Our limited experience with 11 patients showed that patients with isolated intracranial progression benefited from an additional median iPFS with osimertinib of 8.1 ± 8.7 months (range 0.7–25.5 months). Thus, it is suggested that dose escalation of osimertinib to 160 mg QD may be advised mainly for this group of patients.

In the group of patients with both intracranial and asymptomatic extracranial progression, partial intracranial response following dose escalation was seen in 3 of 5, albeit subsequent extracranial progression led to termination of treatment with a median iPFS of 3.1 ± 2.3 months (range 1.8–8.1 months).

This limited experience may suggest that dose escalation of osimertinib allows overcoming pharmacokinetic barriers, rather than overcoming mechanistic resistance to osimertinib.

The overall intracranial response rate to dose escalation was higher than the extracranial ORR (54% and 36%, respectively) with disease control rate (DCR) of 72% and 63%, respectively. An Intracranial response was not associated with intracranial disease burden, nor with previous duration of response to the standard dose of 80 mg QD. Remarkably, 3 of the patients had leptomeningeal spread which was very well controlled under 160 mg osimertinib (Figure 1).

Our data stand in concordance with previous reports. Both Tsang et al. and Cordova et al. have previously reported clinical benefit from an increased dose of osimertinib.[17,18] The BLOOM study showed that leptomeningeal disease was treated initially by osimertinib 160 mg daily.[5] Therefore, it is not clear whether 80 mg is enough for leptomeningeal disease or if it requires 160 mg initially.

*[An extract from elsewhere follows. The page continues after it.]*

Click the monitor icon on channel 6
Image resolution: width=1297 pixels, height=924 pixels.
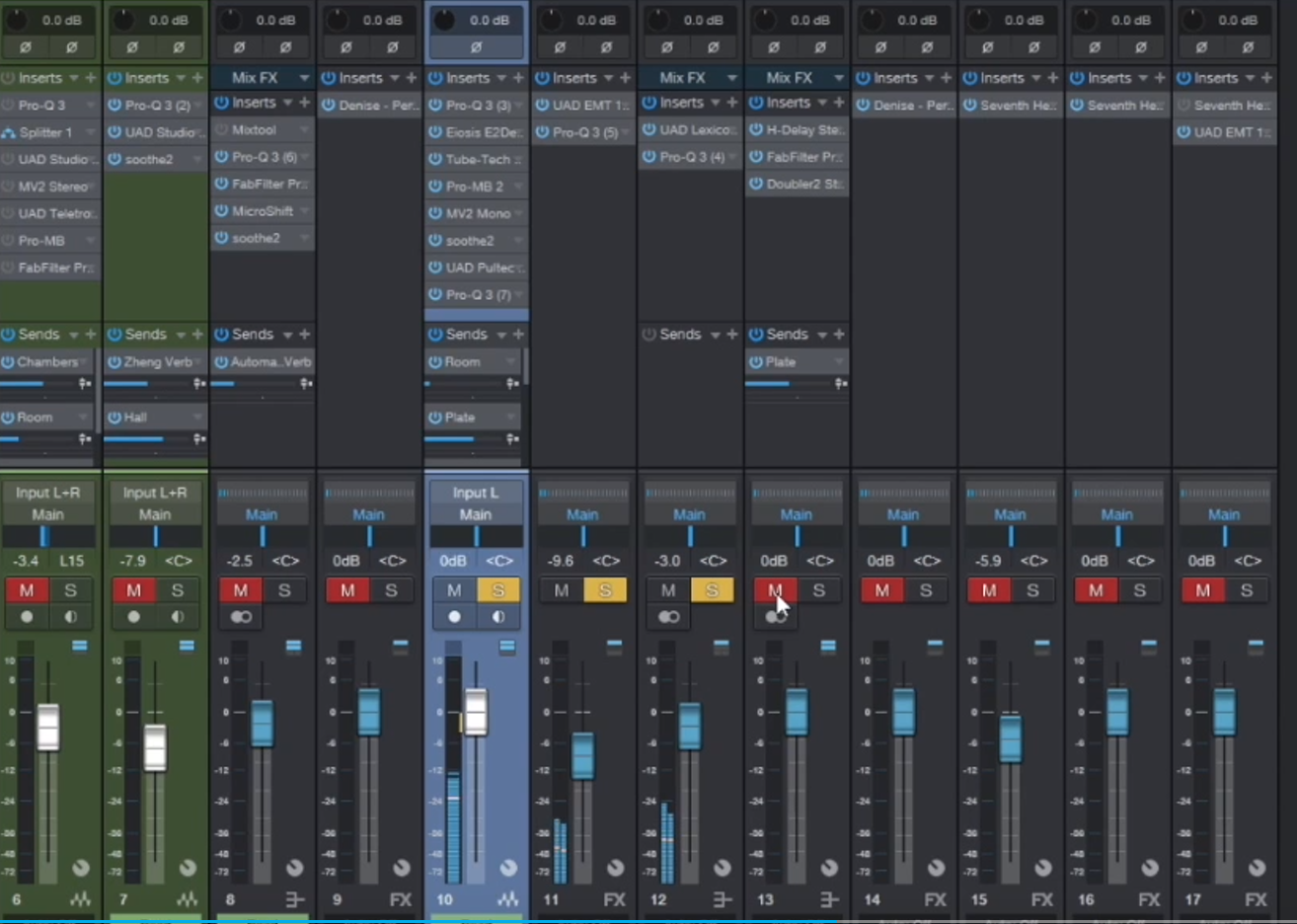click(x=70, y=617)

Myung-Ju et al. have reported that lazaretinib, a third-generation EGFR-TKI, had intracranial response to a range of dosing schedules in 18 patients; however, no association to dosing was reported.[19]

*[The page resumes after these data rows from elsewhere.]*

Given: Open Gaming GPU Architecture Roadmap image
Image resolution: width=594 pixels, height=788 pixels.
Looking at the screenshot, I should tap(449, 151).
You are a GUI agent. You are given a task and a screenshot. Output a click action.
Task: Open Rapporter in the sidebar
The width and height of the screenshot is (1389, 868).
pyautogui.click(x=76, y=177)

Osimertinib has a preferred CSF peak compared with first- and second-generation TKIs,[3] and yet its CNS concentration in CSF remains substantially lower (14.4 nM) than its concentration in plasma (555.3 nM).[6,7] This might explain why some patients will require a higher daily dose of osimertinib either initially or in a later phase.

Liquid biopsies for ctDNA profiling on progression seem to direct future therapies as we saw in 5 of our patients (Table 3). Once there is mechanistic resistance, such as C797S point mutation or MET amplification, extracranial progression occurs and treatment should shortly be adjusted. Interestingly, although outside of the scope of this study, 3 patients in this study continued osimertinib on top of further systemic therapies and maintained their intracranial control (Figure 2). Further studies are required in order to understand the role of osimertinib, especially in allowing better brain control, beyond progression in addition to other systemic therapies.

Figure 2.

Intracranial best response, duration of treatment of osimertinib, and molecular profile.

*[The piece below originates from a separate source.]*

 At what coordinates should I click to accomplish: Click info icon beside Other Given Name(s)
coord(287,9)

Tolerability of osimertinib 160 mg was nearly similar to 80 mg, except an increase in diarrhea and paronychia as the most common adverse events (57% and 14%, respectively). Dose reduction was required in 4 patients. This stands in agreement with previous reports from the AURA study, which reported grade ≥3 possibly causally related (investigator assessed) adverse events in 16% of patients, and the most common were rash (grouped terms; 42%; grade ≥3, 1%) and diarrhea (39%; <1%).[5]

In conclusion, this study presents the benefit of dose escalation of osimertinib from 80 mg QD to 160 mg QD in cases, where isolated brain progression occurs under 80 mg. A more prominent response was observed when patients started osimertinib as second line versus first line; however, further investigation is needed. Osimertinib 160 mg QD is feasible in most patients.